The UK Commission on Employment and Skills has just published an excellent report, Growth Through People.  It sketches out, in considerable detail but in clear language, the puzzle of how the UK has a high level of employment; relatively high levels of high level skills, measured by graduate level qualifications; but low productivity levels.  Productivity, as yesterday’s budget yet again showed, is crucial to our general prosperity.

The most important implication of the UKCES analysis is to shift the focus from simplistic assumptions that boosting the sheer numbers of highly qualified people is a solution to our economic problems, to a much more nuanced and complex consideration of how skills are actually used in the workplace.  Qualifications are not the same as skills – obvious enough;  but add to that the evidence that skills/qualifications are not themselves enough to raise productivity and it’s clear that we need a much closer understanding of how jobs are defined and people managed if we are to find a positive way forward.

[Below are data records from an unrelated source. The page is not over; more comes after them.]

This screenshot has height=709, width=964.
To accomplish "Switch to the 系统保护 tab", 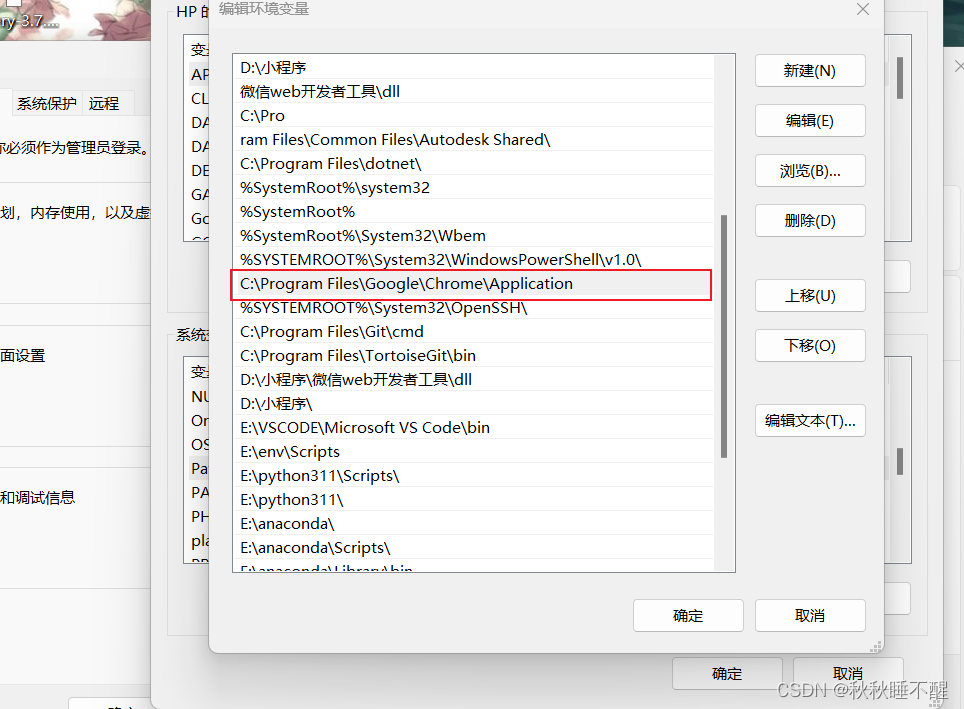I will (x=46, y=102).
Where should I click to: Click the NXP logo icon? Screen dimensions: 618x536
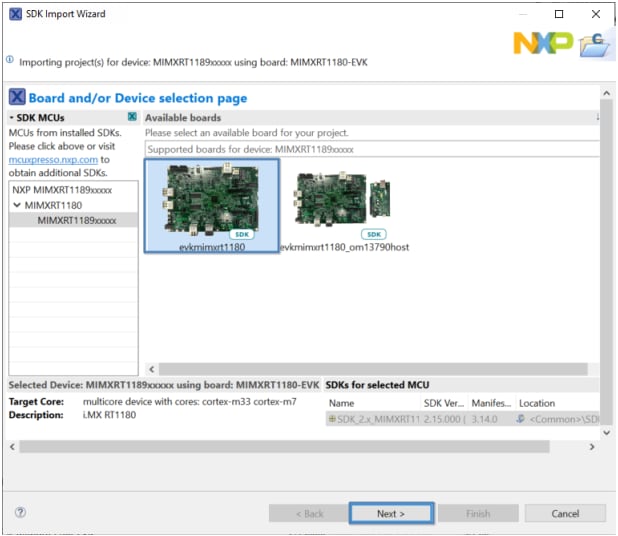[x=543, y=42]
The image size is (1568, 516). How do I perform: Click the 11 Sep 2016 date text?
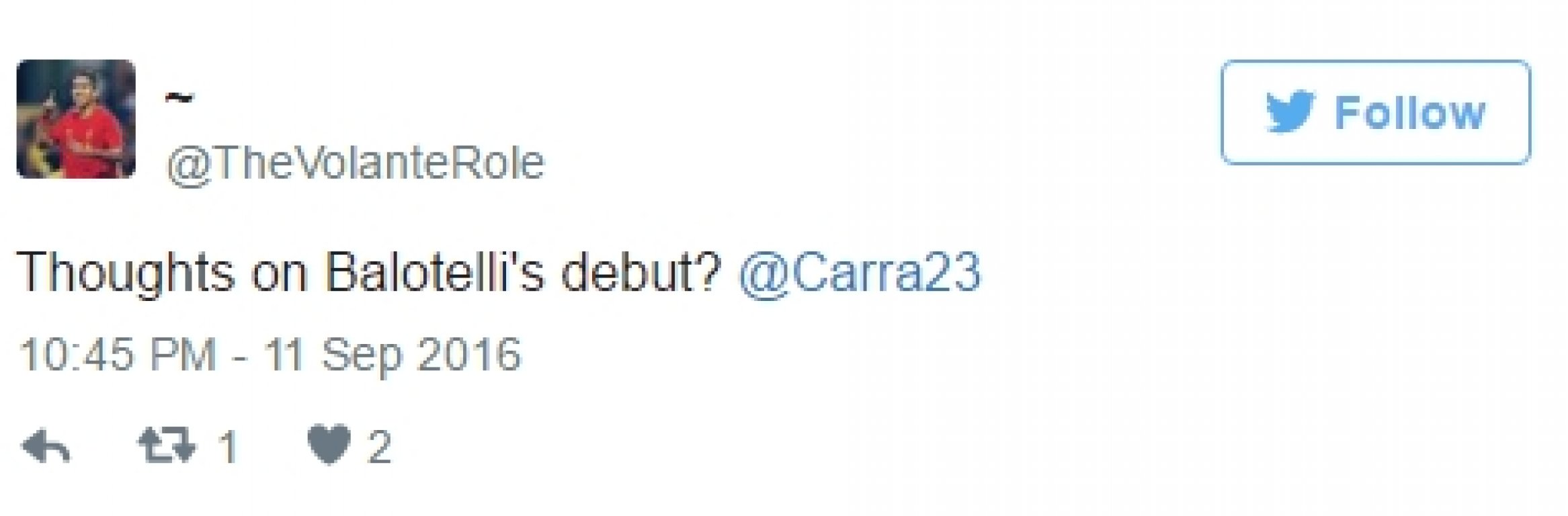click(393, 355)
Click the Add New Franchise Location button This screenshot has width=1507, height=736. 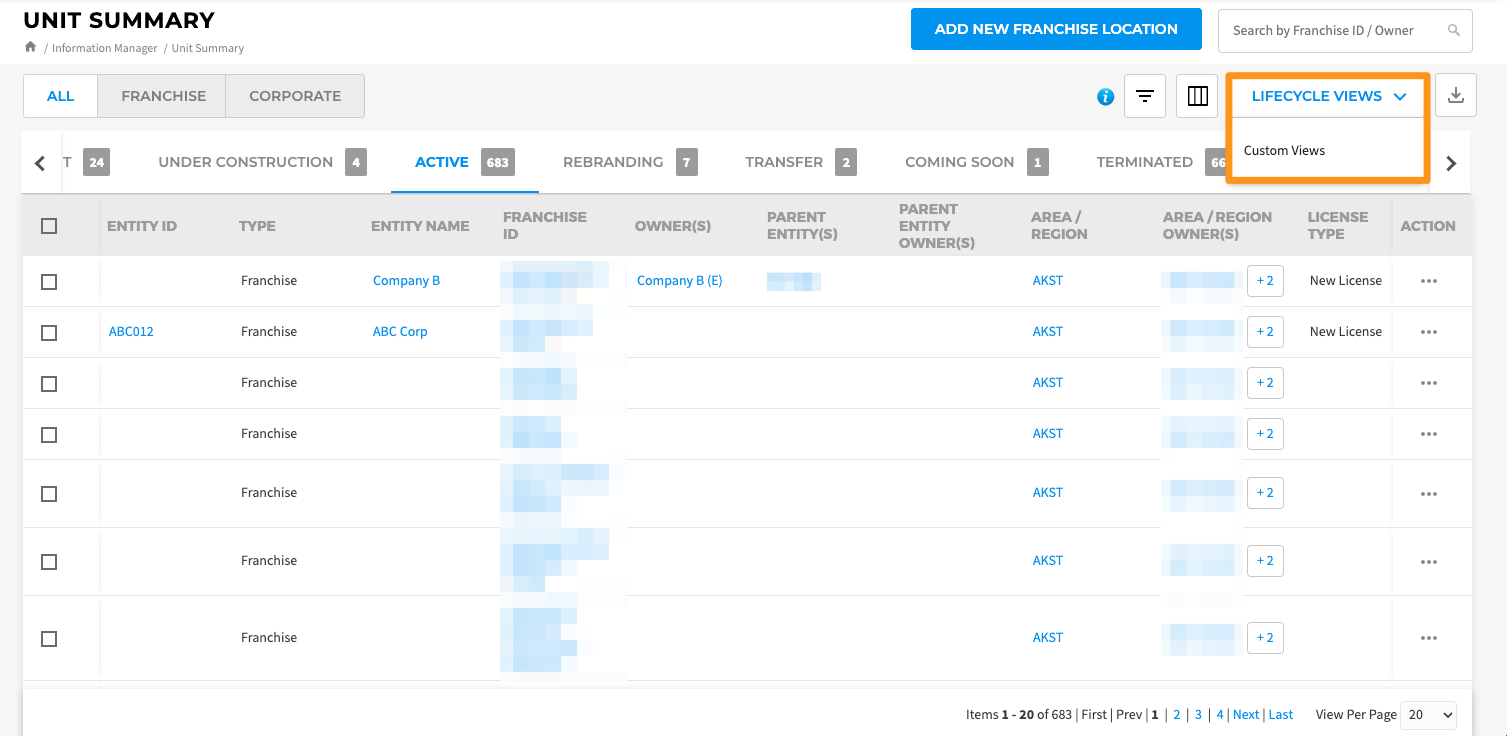coord(1055,29)
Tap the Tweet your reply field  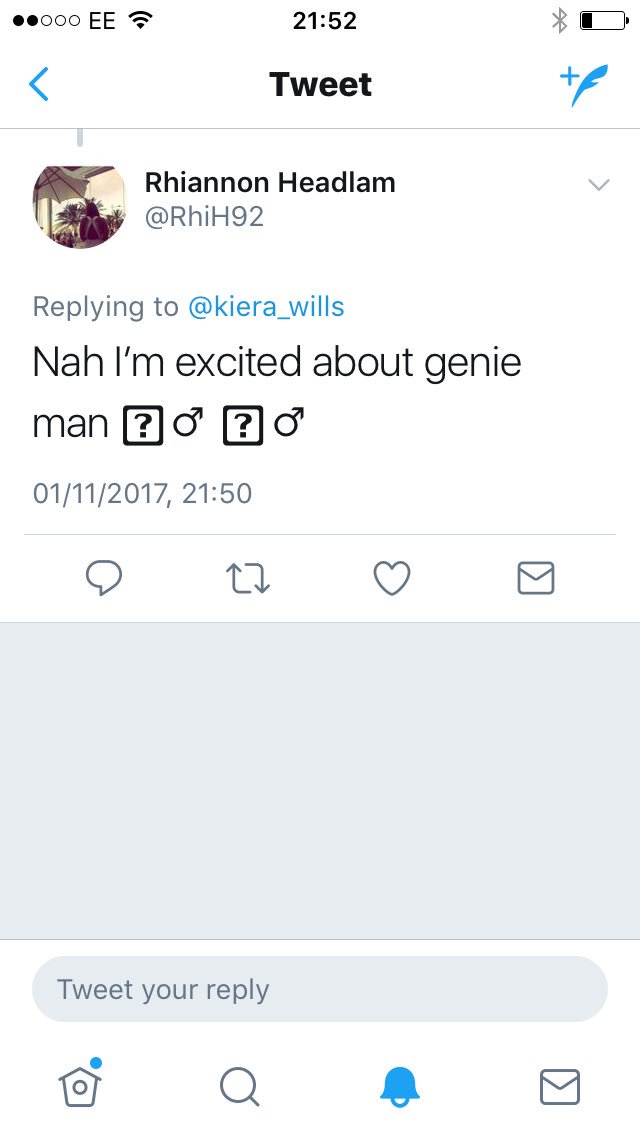[320, 989]
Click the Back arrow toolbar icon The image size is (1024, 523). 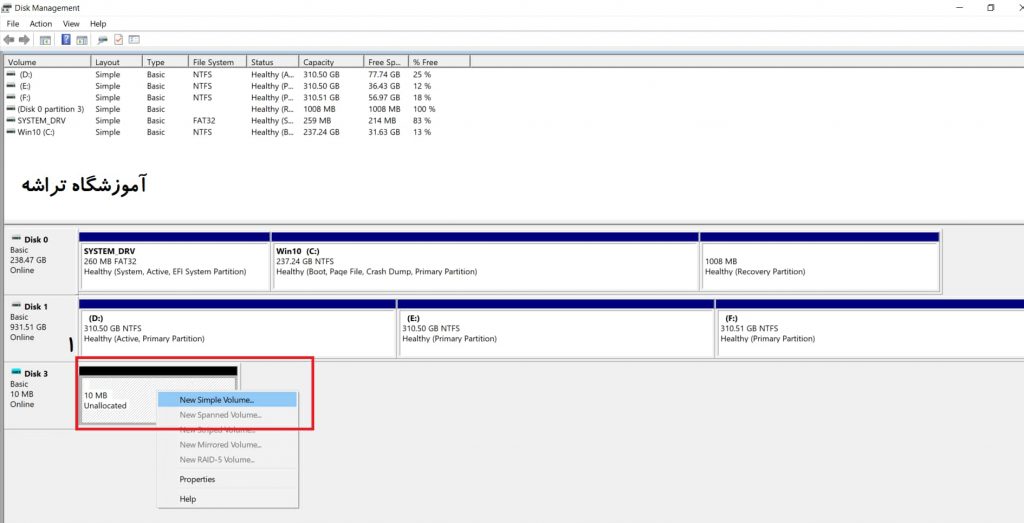(x=8, y=40)
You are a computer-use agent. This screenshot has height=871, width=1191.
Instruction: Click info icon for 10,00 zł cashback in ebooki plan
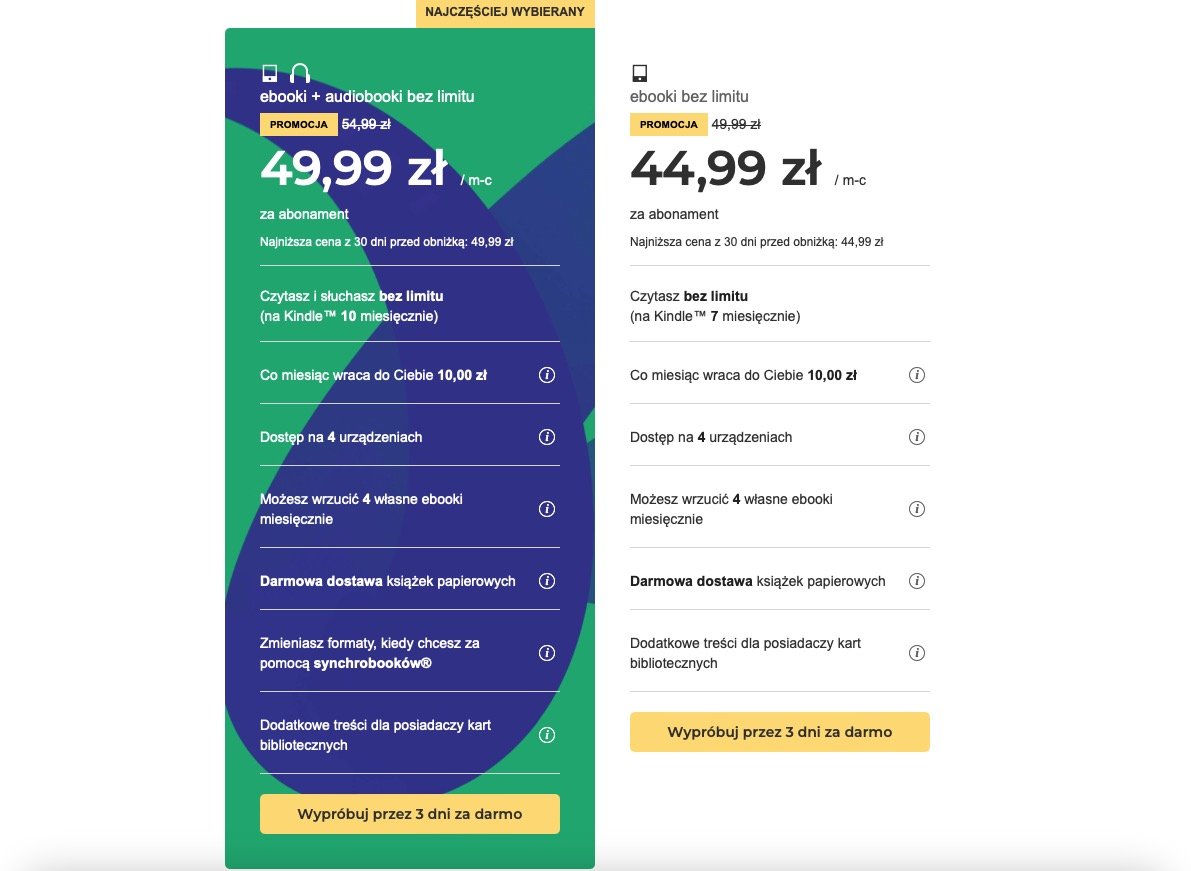(x=917, y=375)
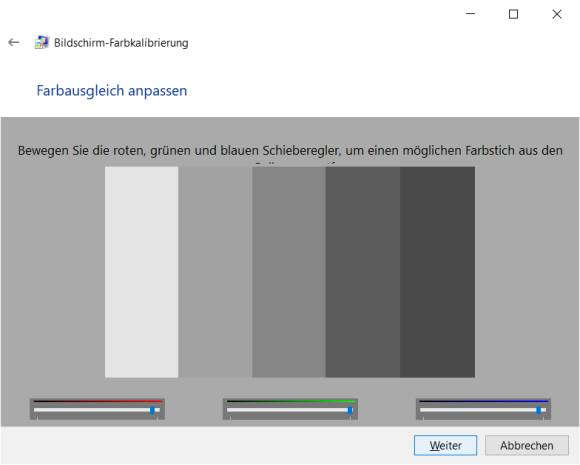Screen dimensions: 580x465
Task: Click the blue color balance slider thumb
Action: (539, 410)
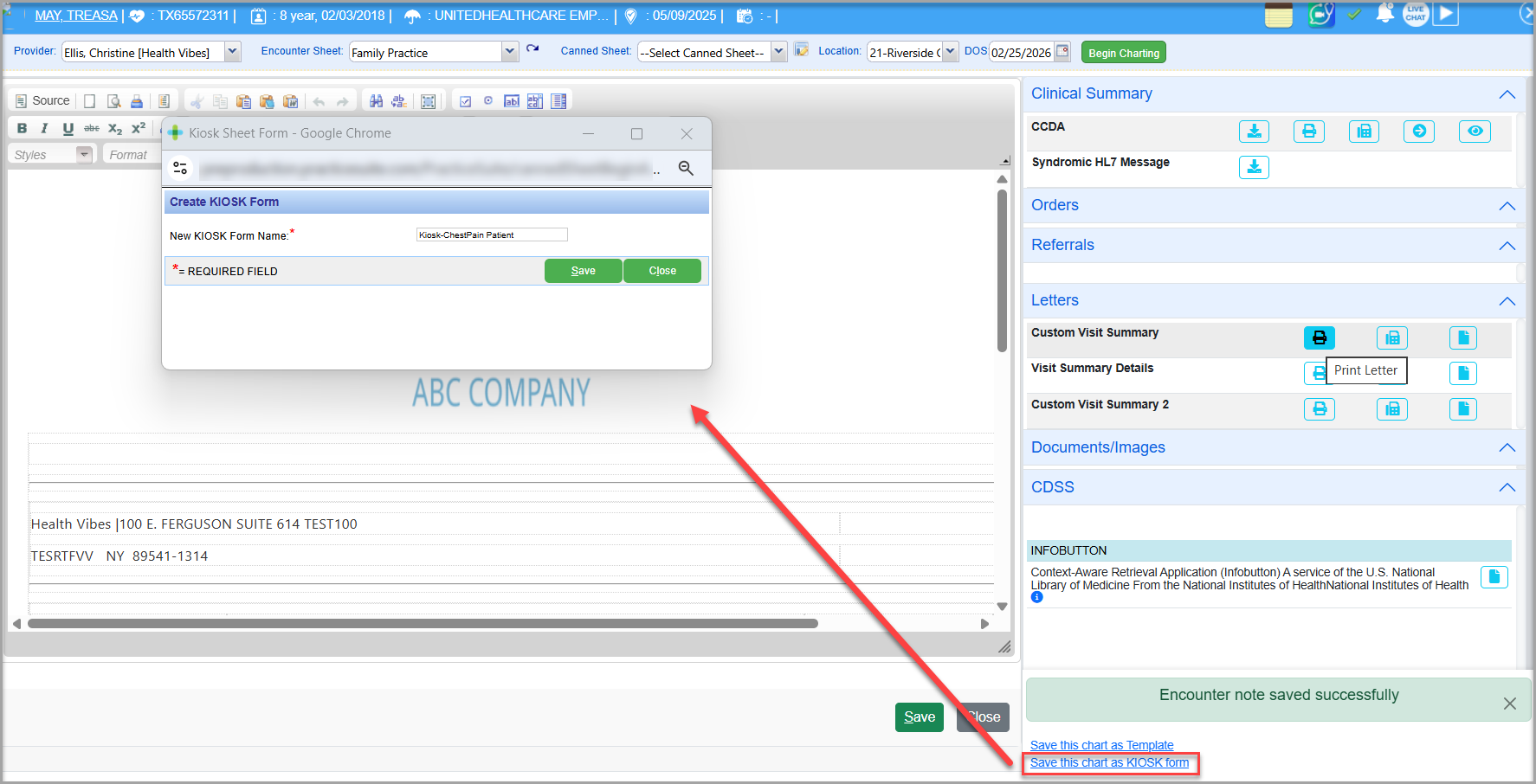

Investment in training has been in decline over the past few years, so that we should not be lulled into thinking that because we have greater numbers of highly qualified people coming out of the education system that is enough to sustain the overall competence of the workforce.  “There are various different indicators of learning across the UK. Worryingly, these point to one important and common trend; a significant decline in engagement, whether captured through participation rates, average training volume or funding….the NIACE Adult Participation in Learning survey, which covers the whole of the UK, has also seen a decline since 2001, with participation in learning in the last 3 years falling from 46 to 38 per cent of adults in 2013. Perhaps more significantly, over a similar period, the duration of training fell sharply, with the result that the average training volume per worker declined by about half.”

But back to the key  point about utilisation.  Two quotes sum this up:

“A large number of workers remain overskilled or overqualified. In both cases, underutilisation represents a waste of talent and has significant consequences. “

“The stable level of 30 per cent of graduates mismatched to jobs requiring lower skill level means a much larger number of overqualified graduates than we had before .”

The report points out that UK managers tend themselves to be rather less well qualified, relative to their staff, than in other countries.  One consequence may be that they are less good at making use of the talent at their disposal:  not just in recruiting the right people, but in enabling them to work to their capacity, to be properly motivated and rewarded, and to progress in their careers.  If this is the case,  my guess is that it is not so much a matter of individual failings as of the general culture of management, including the incentives which managers themselves operate under.

And so we come to the PP-relevant issue:  how far is this underutilisation a matter of gender?  In other words, since we know that women embody an increasing proportion of the nation’s skills, is it these skills which are not being properly recognised and rewarded?  The report has little to say about this;  I’m hoping that the UKCES can be persuaded to extend its analysis further.   It might do something to unlock the productivity puzzle.